Vision Encoder (ViT) CUDA Graphs¶
The CUDA Graphs infrastructure in vLLM primarily targets the decoder (language model) forward pass. vLLM also supports capturing the encoder (vision transformer) forward pass as CUDA Graphs, independently from the decoder. This is based on Pull Request #35963.
For two-tower vision encoders (e.g., DeepSeek-OCR's SAM + CLIP with dynamic tiling), a dual-path graph mode captures two independent sets of CUDA graphs — one for the global image path and one for the local patch path — enabling independent budget selection and partial eager fallback per path. This is based on Pull Request #43586.
Note
Encoder CUDA Graphs are orthogonal to decoder CUDA Graphs — both can be enabled simultaneously. Encoder graphs capture the vision encoder execution (e.g., ViT in Qwen3-VL), while decoder graphs capture the language model execution as described in the CUDA Graphs design document.
Motivation¶
Vision encoder inference incurs CUDA kernel launch overhead on the host side. The overhead is more significant when the batch size is small or image size is small.
Encoder CUDA Graphs eliminate this overhead by pre-capturing the full encoder forward pass at multiple token budget levels during model initialization, then replaying the appropriate graph at runtime.
For two-tower vision encoders such as DeepSeek-OCR (SAM + CLIP with dynamic tiling), the global image path and local patch path have independent token profiles (272 tokens per global image vs. 100 tokens per local patch). Capturing a single monolithic graph for both paths would significantly reduce packing efficiency. The dual-path graph mode captures each path as a separate set of budgets, allowing the manager to pack and replay each path independently.
Design¶
The encoder CUDA Graph system uses a budget-based capture/replay strategy, managed by EncoderCudaGraphManager. The system contains the following core components:
- EncoderCudaGraphManager: orchestrates capture, replay, greedy packing, and data-parallel execution for encoder CUDA Graphs.
- SupportsEncoderCudaGraph: a runtime-checkable protocol that models implement to opt-in to encoder CUDA Graphs.
- EncoderItemSpec: describes a single encoder input item (image or video) with its input size and output token count.
- BudgetGraphMetadata: holds the captured CUDA Graph and its associated I/O buffers for a single token budget level.
Budget-based graph capture¶
Multiple CUDA Graphs are pre-captured at different token budget levels (e.g., [2048, 4096, 8192, 13824]). Each budget defines a fixed token capacity, and all budgets share the same maximum batch size (number of images). The BudgetGraphMetadata for each level stores the graph along with pre-allocated input, metadata, and output buffers:
@dataclass
class BudgetGraphMetadata:
token_budget: int
max_batch_size: int
max_frames_per_batch: int
graph: torch.cuda.CUDAGraph
input_buffers: dict[str, torch.Tensor] # e.g. pixel_values, embeddings, seq metadata
output_buffer: torch.Tensor # encoder hidden states
Budgets are auto-generated as power-of-2 levels from a model-provided range via get_encoder_cudagraph_budget_range(), with the maximum budget always included even if it does not fall on a power-of-2 boundary. Budgets can also be explicitly specified by the user via encoder_cudagraph_token_budgets in CompilationConfig.

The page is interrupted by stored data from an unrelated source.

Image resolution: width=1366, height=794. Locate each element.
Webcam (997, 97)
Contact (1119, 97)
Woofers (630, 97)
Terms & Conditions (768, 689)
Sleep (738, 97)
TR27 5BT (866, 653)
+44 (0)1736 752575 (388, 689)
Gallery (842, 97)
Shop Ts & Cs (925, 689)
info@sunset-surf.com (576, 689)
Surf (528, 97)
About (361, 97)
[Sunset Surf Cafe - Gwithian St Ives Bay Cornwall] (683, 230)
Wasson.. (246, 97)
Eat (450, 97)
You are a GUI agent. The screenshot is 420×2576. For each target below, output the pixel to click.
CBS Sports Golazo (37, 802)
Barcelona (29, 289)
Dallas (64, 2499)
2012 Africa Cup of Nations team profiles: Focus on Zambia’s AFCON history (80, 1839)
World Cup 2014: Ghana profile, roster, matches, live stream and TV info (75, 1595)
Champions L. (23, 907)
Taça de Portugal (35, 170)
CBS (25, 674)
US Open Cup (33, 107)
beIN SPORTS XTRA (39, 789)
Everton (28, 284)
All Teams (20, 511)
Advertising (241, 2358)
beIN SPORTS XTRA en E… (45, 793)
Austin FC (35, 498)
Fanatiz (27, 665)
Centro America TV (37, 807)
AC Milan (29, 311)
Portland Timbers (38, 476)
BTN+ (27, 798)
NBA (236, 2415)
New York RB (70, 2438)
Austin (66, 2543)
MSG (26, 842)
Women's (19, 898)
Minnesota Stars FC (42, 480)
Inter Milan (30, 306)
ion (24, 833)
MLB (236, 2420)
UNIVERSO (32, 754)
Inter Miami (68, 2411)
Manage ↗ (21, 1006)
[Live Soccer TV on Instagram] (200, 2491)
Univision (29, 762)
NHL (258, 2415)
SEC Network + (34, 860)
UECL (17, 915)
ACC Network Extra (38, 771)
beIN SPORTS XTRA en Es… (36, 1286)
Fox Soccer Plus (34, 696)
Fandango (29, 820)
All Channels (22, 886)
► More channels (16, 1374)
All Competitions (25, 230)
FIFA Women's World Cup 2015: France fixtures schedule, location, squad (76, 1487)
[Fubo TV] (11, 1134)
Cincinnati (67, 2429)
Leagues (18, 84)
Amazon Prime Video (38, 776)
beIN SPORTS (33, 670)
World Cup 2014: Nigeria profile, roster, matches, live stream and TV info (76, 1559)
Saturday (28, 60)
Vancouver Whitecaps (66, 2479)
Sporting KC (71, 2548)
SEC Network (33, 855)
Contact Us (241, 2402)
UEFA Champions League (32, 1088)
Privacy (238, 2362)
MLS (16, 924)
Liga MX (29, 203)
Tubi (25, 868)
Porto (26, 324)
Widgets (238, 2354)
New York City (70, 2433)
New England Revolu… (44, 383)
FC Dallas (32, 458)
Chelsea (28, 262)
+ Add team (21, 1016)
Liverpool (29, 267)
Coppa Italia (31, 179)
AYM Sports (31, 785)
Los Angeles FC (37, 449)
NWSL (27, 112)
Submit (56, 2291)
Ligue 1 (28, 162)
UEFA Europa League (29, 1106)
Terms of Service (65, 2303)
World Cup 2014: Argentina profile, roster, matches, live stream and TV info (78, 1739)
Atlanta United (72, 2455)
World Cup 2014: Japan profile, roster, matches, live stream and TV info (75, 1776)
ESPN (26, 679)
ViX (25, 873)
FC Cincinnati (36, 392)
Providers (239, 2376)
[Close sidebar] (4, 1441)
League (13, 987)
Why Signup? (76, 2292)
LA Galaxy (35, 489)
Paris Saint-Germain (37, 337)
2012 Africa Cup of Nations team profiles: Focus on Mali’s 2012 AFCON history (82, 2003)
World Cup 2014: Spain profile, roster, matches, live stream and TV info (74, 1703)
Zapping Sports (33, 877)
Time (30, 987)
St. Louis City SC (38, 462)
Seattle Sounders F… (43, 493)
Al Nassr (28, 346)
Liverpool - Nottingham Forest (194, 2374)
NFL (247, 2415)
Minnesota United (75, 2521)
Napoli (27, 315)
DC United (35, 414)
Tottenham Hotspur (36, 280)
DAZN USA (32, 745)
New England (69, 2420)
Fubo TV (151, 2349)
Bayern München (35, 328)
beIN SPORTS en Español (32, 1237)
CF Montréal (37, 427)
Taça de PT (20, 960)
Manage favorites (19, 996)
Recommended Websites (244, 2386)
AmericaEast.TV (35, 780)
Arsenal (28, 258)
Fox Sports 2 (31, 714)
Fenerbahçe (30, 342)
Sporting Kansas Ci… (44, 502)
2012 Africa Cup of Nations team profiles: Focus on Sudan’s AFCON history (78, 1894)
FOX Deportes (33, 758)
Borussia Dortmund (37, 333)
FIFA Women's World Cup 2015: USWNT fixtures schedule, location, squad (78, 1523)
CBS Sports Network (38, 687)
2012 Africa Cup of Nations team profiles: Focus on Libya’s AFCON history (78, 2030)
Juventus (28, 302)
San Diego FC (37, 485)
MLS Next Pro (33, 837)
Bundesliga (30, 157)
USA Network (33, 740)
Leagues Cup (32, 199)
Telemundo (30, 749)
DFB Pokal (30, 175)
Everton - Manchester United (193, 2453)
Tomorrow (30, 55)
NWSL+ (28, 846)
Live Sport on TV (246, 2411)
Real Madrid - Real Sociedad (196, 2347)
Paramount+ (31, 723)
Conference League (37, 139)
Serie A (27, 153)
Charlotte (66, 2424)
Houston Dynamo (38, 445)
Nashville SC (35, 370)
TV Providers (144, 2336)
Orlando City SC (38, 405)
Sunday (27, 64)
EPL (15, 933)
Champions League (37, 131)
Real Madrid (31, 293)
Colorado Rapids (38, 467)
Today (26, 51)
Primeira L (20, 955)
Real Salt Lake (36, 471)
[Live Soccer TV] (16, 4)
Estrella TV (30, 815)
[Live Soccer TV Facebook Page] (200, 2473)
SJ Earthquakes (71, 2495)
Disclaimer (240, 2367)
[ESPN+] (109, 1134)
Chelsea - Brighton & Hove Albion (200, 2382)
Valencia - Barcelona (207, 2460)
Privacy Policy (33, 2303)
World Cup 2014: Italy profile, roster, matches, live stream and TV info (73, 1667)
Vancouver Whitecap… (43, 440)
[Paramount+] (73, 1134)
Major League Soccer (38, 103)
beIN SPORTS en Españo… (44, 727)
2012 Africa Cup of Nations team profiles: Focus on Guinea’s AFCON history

When EncoderCudaGraphConfig.enable_dual_path_graph is True, the manager generates two independent budget lists — global_token_budgets (multiples of global_token_per_image) and local_token_budgets (multiples of local_token_per_patch) — and stores captured graphs under budget_graphs["global"] and budget_graphs["local"] respectively.
Greedy bin-packing at runtime¶
When a batch of images arrives, the manager sorts images by output token count (smallest first) and greedily packs as many images as possible into each sub-batch while staying within the largest token budget and the maximum batch size. Once a sub-batch is finalized (the next image would overflow either constraint), the manager finds the smallest budget that fits the sub-batch's total tokens and replays the corresponding CUDA Graph. This repeats until the batch is exhausted. Images that exceed all budgets fall back to eager execution.
For dual-path models, the manager routes to _execute_local_dual_path(), which constrains both global and local token budgets simultaneously during packing (see Dual-Path graph capture).
For each graph replay:
- Call
prepare_encoder_cudagraph_replay_buffers()to compute buffer values (includingpixel_valuesand precomputed metadata) from actual batch inputs. - Zero the pre-allocated
input_buffers, then slice-copy the replay values into them. - Replay the CUDA Graph.
- Clone outputs from
output_buffer(cloning is necessary since the buffer is reused across replays).
Dual-Path graph capture¶
For two-tower vision encoders (e.g., DeepSeek-OCR), the EncoderCudaGraphConfig sets enable_dual_path_graph=True and provides global_token_per_image / local_token_per_patch. The manager captures two independent sets of CUDA graphs — one for the global image path and one for the local patch path — stored under budget_graphs["global"] and budget_graphs["local"] respectively.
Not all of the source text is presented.